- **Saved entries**
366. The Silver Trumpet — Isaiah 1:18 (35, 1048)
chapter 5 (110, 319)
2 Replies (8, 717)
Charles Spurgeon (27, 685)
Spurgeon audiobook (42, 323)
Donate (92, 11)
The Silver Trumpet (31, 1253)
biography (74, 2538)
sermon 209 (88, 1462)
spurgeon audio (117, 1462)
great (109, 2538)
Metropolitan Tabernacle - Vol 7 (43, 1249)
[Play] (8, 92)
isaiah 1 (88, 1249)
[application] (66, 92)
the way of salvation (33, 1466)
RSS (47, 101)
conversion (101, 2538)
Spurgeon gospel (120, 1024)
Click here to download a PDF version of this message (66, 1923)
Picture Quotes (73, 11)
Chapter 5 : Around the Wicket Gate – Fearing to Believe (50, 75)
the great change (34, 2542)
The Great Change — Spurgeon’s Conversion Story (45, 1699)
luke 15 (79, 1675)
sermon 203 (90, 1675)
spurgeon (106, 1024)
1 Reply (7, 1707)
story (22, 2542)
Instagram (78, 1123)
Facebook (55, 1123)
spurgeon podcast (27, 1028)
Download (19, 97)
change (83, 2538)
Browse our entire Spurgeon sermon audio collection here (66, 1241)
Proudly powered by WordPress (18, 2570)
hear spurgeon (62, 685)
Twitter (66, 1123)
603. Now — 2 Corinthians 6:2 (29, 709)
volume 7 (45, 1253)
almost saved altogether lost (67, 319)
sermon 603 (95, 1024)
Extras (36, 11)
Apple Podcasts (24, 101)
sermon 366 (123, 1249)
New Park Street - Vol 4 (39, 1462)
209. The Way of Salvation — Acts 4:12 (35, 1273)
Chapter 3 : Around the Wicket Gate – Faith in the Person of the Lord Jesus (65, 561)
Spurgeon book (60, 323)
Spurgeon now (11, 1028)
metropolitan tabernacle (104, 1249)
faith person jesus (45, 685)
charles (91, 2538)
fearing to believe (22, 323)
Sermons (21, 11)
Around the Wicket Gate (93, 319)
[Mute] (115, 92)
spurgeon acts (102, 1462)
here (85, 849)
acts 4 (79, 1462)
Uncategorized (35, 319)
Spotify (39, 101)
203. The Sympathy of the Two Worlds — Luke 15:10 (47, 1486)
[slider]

- **Aim of the exercise**
The first line of the entries, the line with "Spurgeon gospel (120, 1024)", and every line between them should be retyped exactly, and nothing else.

- **Completed task**
366. The Silver Trumpet — Isaiah 1:18 (35, 1048)
chapter 5 (110, 319)
2 Replies (8, 717)
Charles Spurgeon (27, 685)
Spurgeon audiobook (42, 323)
Donate (92, 11)
The Silver Trumpet (31, 1253)
biography (74, 2538)
sermon 209 (88, 1462)
spurgeon audio (117, 1462)
great (109, 2538)
Metropolitan Tabernacle - Vol 7 (43, 1249)
[Play] (8, 92)
isaiah 1 (88, 1249)
[application] (66, 92)
the way of salvation (33, 1466)
RSS (47, 101)
conversion (101, 2538)
Spurgeon gospel (120, 1024)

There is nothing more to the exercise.